**WHAT IS REQUIRED:**
State how many lines in the listing below contain the string "dropdown", matching case exactly, and give only that number.

**MATERIAL PROVIDED:**
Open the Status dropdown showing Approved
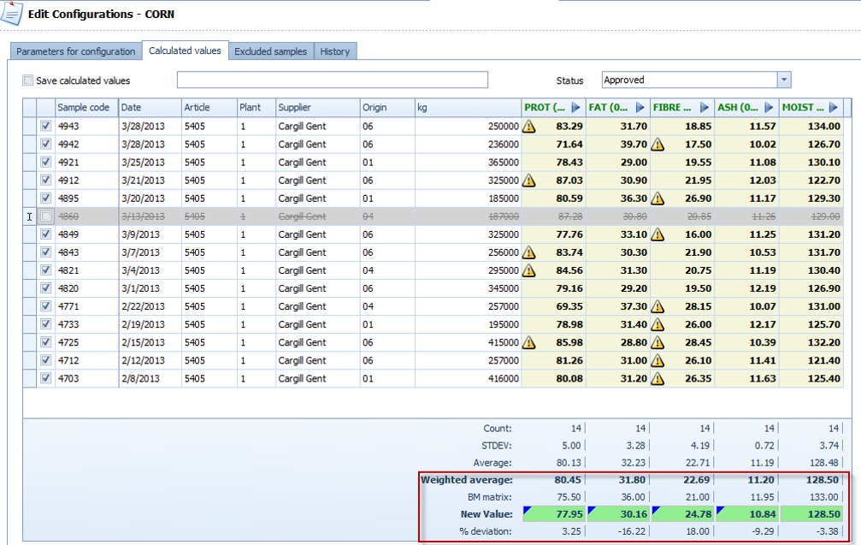This screenshot has width=861, height=545. coord(783,80)
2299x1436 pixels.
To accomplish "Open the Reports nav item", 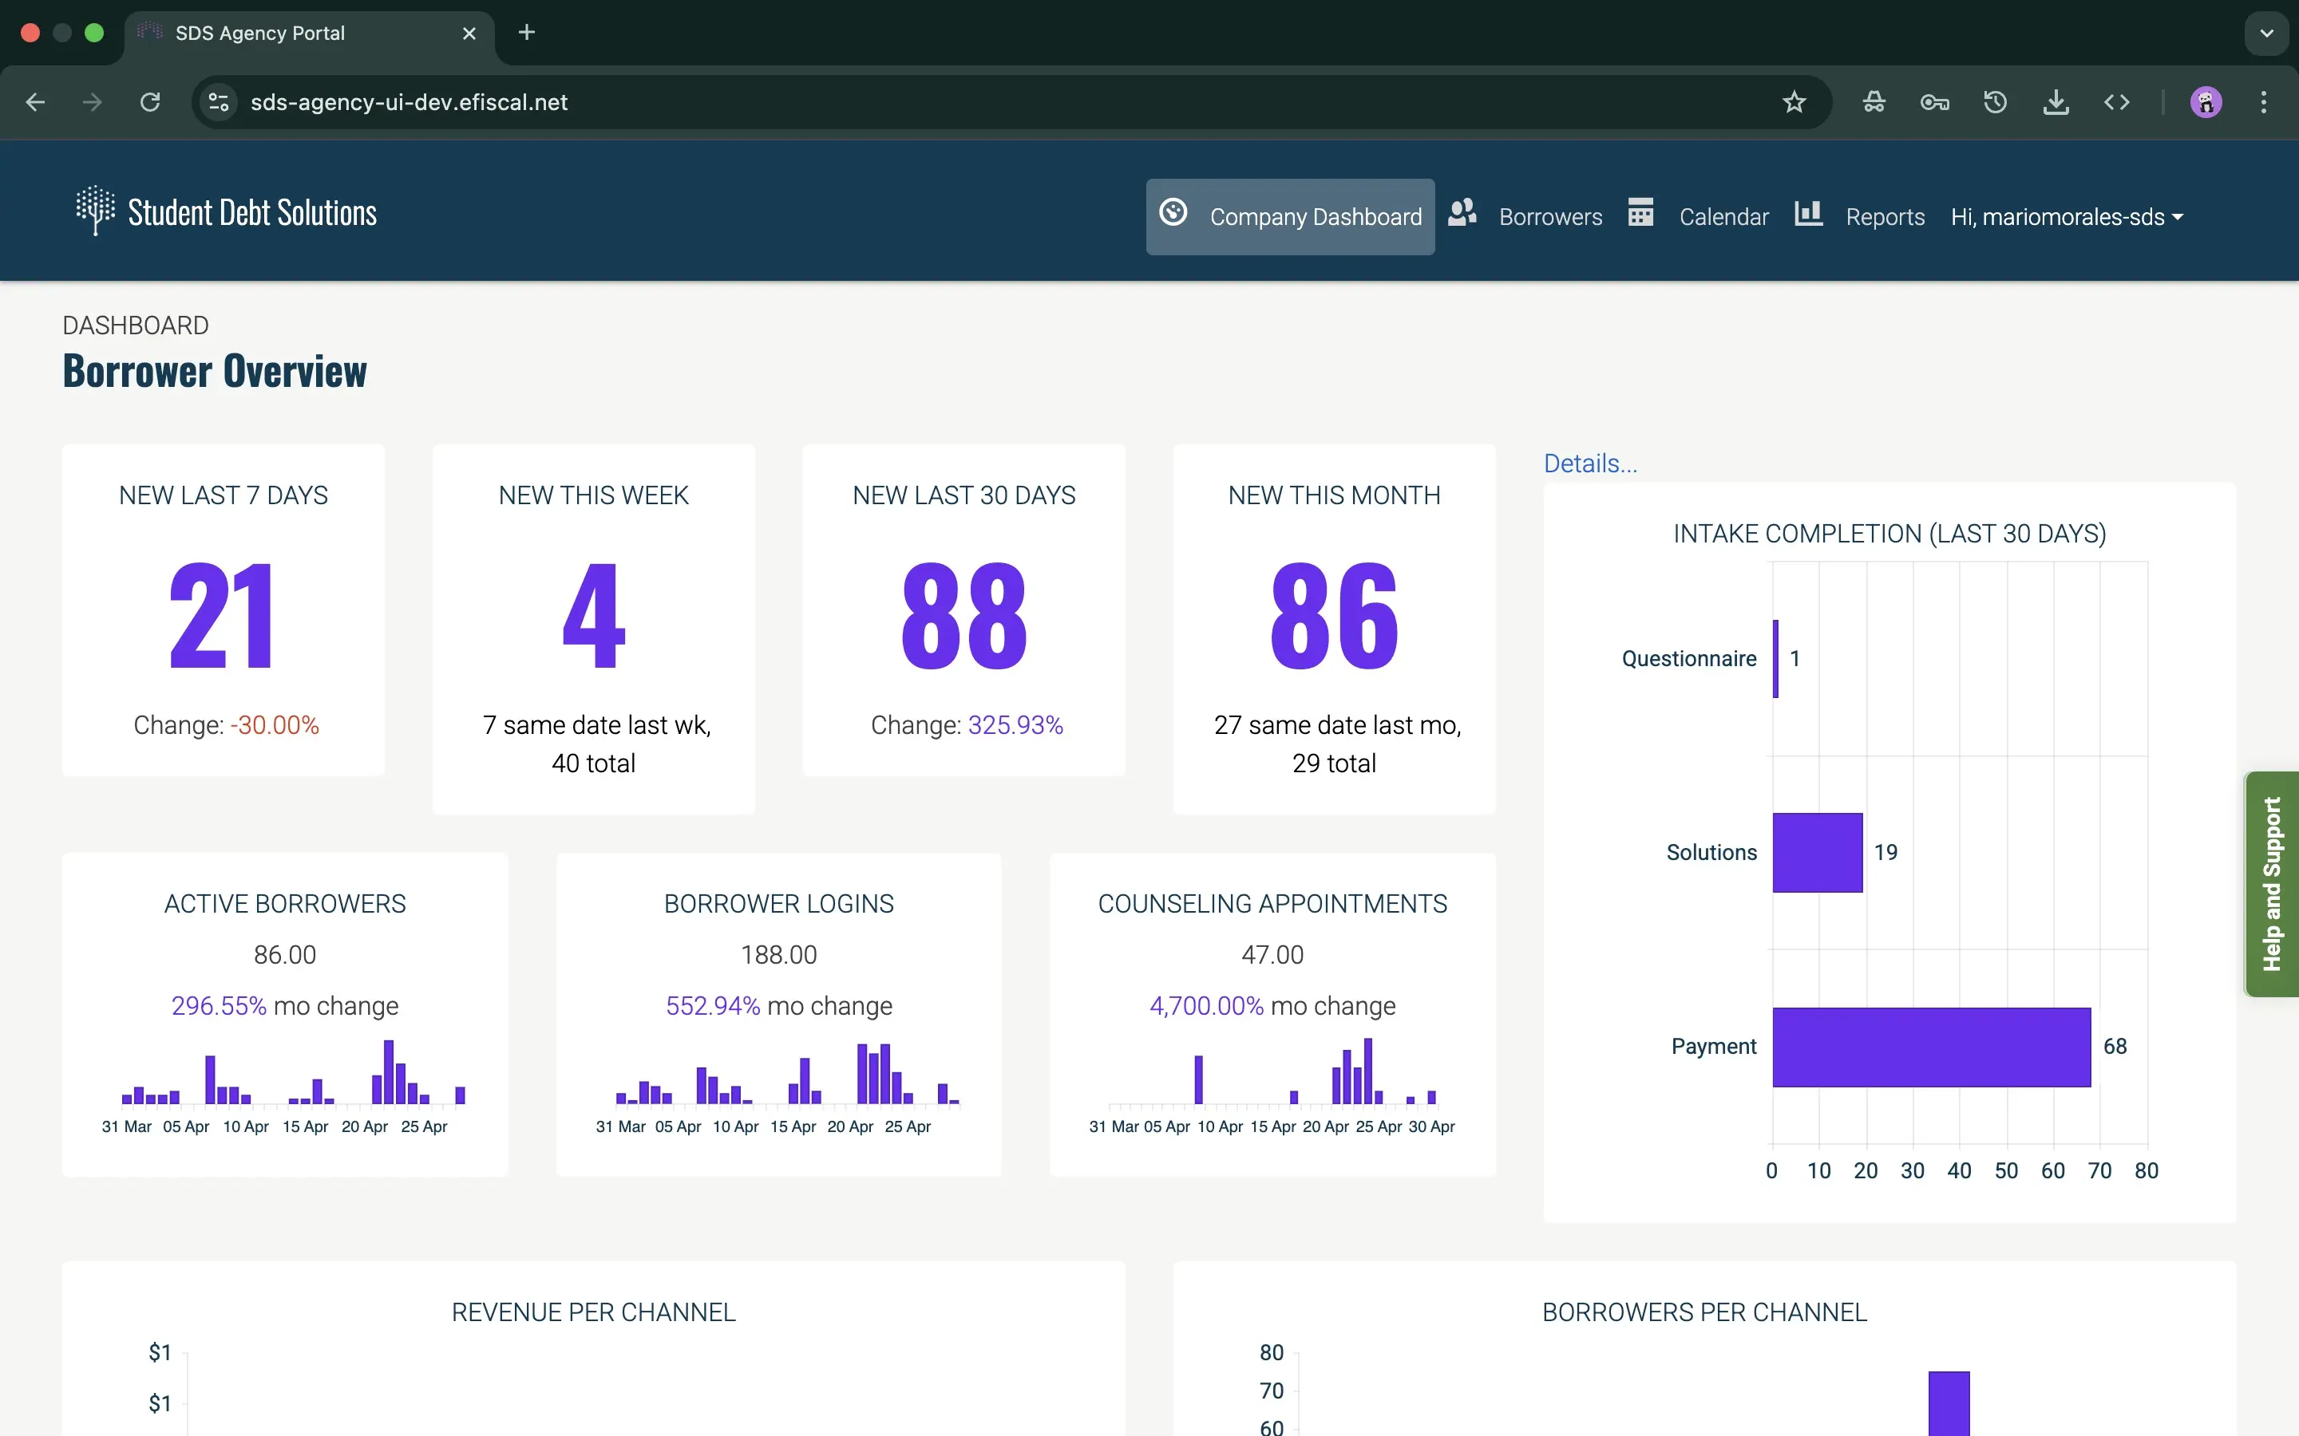I will (x=1885, y=217).
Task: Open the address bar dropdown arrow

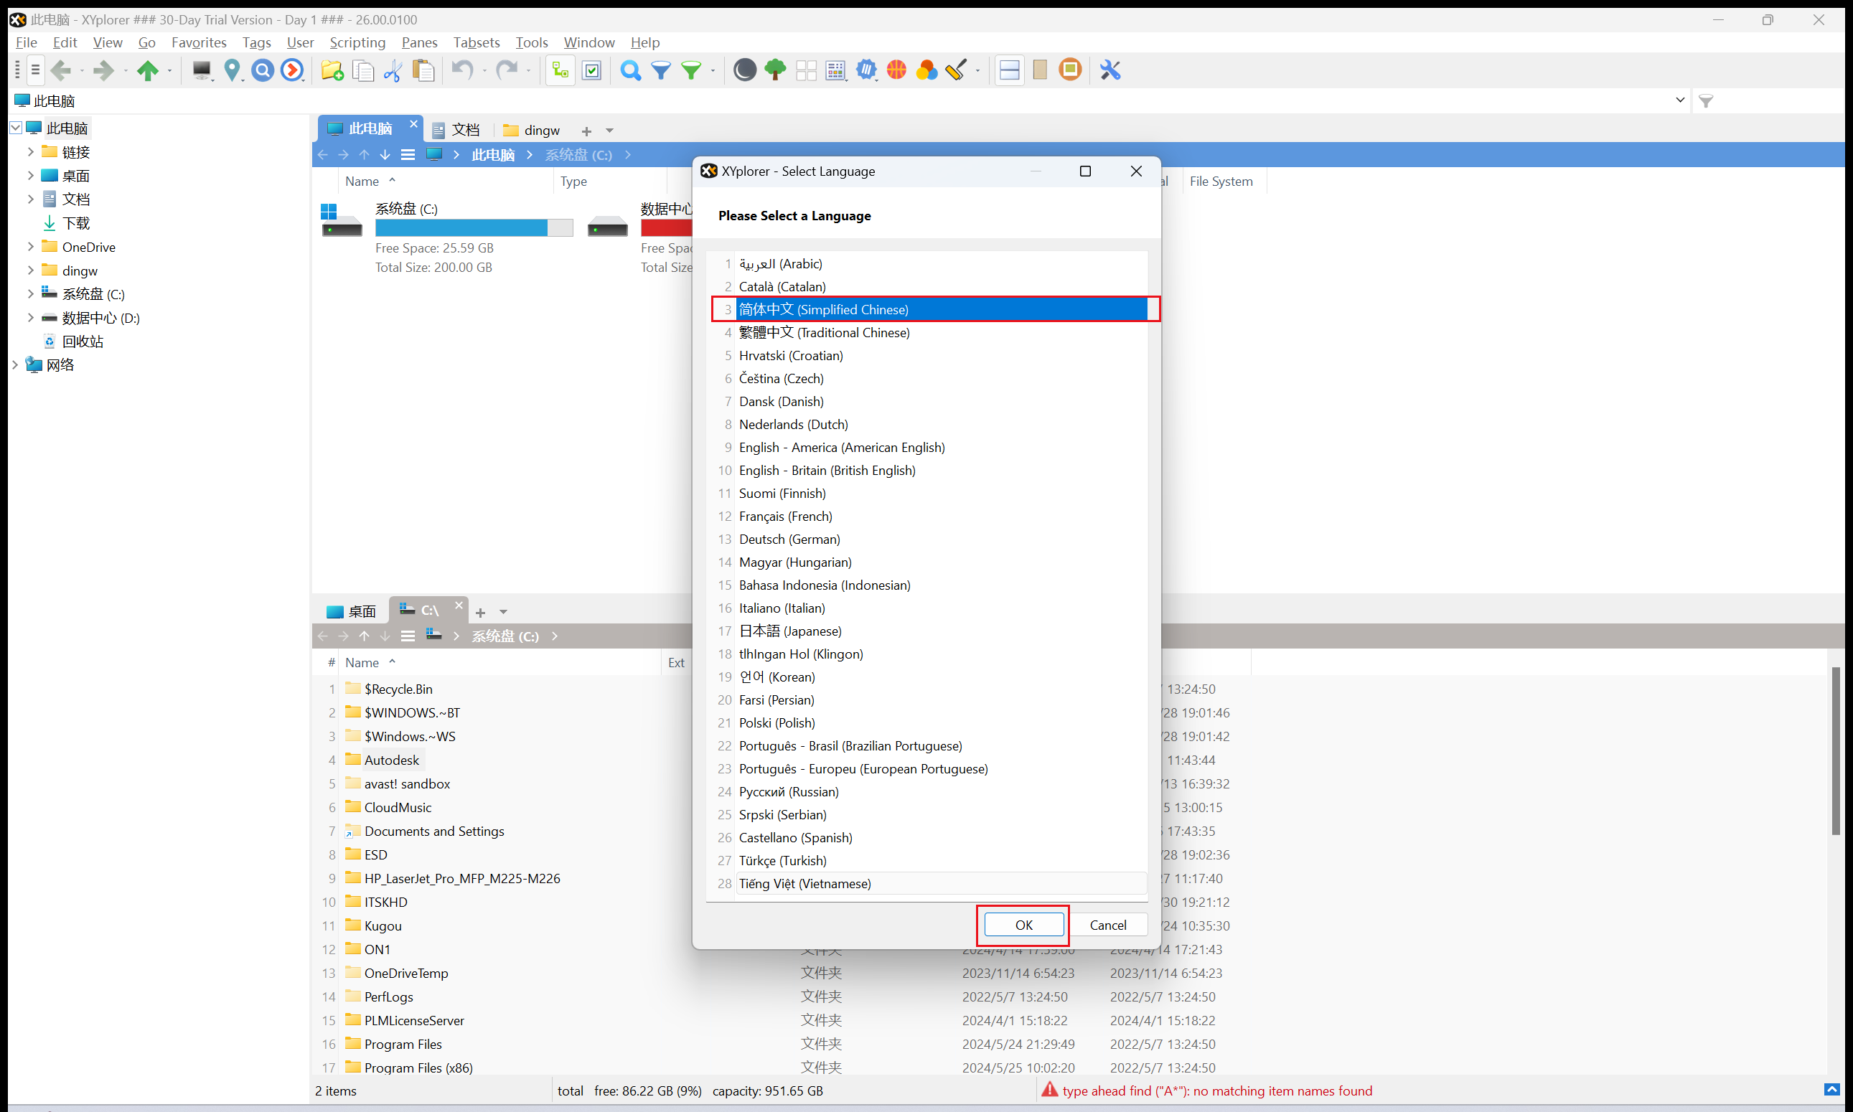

**TASK RESULT:**
2